Simple ways to protect your business and customer personal information from going into the wrong hands
We’re now all used to being asked to check-in when we enter a venue, restaurant or club. Mostly the processes have upgraded from a clipboard, contact sheet and pen to scanning a QR code and entering our details via our mobile phone.
However the electronic systems vary greatly and security is a grave concern when venues are using a system that might not have been effectively vetted and investigated in terms of data handling and security.
The potential for event organisers and venues or their check-in technology providers to mismanage, mishandle or lose data in breaches or leaks has the potential to put the people attending at risk. Individuals’ personal contact information is extremely sensitive, and it is important for strict measures to be put in place to ensure that data is handled in accordance with the data protection regulations.

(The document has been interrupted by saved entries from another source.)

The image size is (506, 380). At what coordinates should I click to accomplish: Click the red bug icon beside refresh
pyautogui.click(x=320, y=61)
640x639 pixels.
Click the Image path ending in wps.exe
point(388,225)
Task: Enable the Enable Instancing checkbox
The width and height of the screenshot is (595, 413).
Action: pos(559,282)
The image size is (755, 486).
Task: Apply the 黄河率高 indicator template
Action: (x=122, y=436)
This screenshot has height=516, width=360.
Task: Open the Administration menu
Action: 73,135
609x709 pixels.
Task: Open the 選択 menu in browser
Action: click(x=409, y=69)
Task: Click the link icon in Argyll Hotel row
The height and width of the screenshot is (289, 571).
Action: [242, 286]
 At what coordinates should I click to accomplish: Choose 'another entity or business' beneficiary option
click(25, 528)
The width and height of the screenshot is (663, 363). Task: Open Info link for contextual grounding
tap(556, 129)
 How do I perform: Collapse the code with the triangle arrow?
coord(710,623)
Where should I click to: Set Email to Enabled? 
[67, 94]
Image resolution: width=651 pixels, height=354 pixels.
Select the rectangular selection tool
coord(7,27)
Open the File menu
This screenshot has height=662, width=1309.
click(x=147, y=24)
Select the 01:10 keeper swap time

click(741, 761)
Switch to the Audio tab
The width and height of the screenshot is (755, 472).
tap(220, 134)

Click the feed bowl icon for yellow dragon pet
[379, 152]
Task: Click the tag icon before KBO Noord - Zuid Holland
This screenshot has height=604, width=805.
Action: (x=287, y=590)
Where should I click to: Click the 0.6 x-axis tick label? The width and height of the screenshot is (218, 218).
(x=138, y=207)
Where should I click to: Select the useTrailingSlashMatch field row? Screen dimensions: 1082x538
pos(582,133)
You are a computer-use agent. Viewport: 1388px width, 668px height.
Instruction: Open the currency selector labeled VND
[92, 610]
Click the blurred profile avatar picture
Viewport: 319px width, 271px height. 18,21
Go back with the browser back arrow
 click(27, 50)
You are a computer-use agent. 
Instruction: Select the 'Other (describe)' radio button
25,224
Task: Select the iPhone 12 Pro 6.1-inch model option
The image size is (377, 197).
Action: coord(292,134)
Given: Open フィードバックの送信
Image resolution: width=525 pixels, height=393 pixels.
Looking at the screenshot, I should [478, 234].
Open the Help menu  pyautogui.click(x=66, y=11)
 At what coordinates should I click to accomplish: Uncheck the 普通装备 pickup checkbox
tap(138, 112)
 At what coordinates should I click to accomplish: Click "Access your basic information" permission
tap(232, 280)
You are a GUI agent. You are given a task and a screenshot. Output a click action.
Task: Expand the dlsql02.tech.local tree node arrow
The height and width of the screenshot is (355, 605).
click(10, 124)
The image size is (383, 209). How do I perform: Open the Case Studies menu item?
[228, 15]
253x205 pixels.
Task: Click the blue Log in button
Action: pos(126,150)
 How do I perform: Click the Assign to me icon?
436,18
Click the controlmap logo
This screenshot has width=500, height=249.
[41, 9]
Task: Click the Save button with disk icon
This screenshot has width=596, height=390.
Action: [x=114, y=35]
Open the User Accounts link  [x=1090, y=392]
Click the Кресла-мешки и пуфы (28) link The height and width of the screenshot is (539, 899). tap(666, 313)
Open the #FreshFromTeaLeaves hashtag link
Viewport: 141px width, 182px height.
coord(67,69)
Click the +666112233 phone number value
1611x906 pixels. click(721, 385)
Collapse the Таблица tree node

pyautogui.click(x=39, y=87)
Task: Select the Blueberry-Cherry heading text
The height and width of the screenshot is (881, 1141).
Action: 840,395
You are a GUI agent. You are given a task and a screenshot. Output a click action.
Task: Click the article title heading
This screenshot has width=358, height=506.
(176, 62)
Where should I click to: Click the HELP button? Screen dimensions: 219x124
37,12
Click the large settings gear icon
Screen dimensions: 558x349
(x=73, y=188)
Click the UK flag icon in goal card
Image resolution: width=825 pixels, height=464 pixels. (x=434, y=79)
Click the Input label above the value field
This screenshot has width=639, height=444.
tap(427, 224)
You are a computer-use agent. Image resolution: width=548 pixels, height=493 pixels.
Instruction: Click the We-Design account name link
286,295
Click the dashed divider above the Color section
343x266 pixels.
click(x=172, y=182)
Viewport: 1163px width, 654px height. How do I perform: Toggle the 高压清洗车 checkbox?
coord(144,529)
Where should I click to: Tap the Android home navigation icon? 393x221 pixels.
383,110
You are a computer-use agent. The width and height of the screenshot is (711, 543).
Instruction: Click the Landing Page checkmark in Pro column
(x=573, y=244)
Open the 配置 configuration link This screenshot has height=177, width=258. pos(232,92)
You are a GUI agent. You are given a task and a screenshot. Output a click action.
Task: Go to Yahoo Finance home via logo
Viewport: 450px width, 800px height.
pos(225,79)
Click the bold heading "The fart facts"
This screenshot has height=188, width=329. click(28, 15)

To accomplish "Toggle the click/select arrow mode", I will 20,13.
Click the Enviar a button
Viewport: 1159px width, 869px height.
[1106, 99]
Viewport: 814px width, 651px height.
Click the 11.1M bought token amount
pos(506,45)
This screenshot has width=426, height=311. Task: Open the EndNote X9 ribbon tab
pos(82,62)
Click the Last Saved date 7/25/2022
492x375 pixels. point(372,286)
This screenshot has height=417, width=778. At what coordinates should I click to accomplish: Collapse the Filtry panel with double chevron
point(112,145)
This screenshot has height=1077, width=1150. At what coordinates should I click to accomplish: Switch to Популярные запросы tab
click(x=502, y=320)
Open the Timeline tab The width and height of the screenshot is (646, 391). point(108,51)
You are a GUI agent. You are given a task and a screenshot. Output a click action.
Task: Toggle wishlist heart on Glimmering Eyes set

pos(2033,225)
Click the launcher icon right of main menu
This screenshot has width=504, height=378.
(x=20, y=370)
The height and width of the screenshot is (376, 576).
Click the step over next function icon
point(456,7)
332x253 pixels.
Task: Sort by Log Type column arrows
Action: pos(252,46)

Realistically, the obligation will be on event organisers and venues to make sure the information doesn’t leak, or get misused. Using a cheap or free supplier for these services may increase the risk as these service suppliers may not have the systems, procedure or data handling processes to mean they are 100% protected.
Philip Gardner, CIO for Encore commented,
“There are several actions event organisers and venues can take to mitigate risk when undertaking event check-in and facilitating contact tracing, and they do not need to be overly expensive or time-consuming. At the very least you should know where the data is being stored and how it is being secured.”
“It is vital that event organisers and venues have a proper data protection officer/administrator in place to ensure they are responsible not only for the collection and storage of data, but also after a pre-determined (mandated in each State) number of days secure deletion of all personal information.”
Encore’s Contactless Check-In system is fully ISO data security compliant and Encore can manage the controls on a event organiser’s or venue’s behalf. It has the following accreditations:
- ISO 27001
- SOC 1 and SOC 2/SSAE 16/ISAE 3402 (Formerly SAS 70 Type II)
- PCI Level 1
- FISMA Moderate
- Sarbanes-Oxley (SOX)
It is hosted and managed within Amazon’s secure data centres. They continually manage risk and undergo recurring assessments to ensure compliance with industry standards.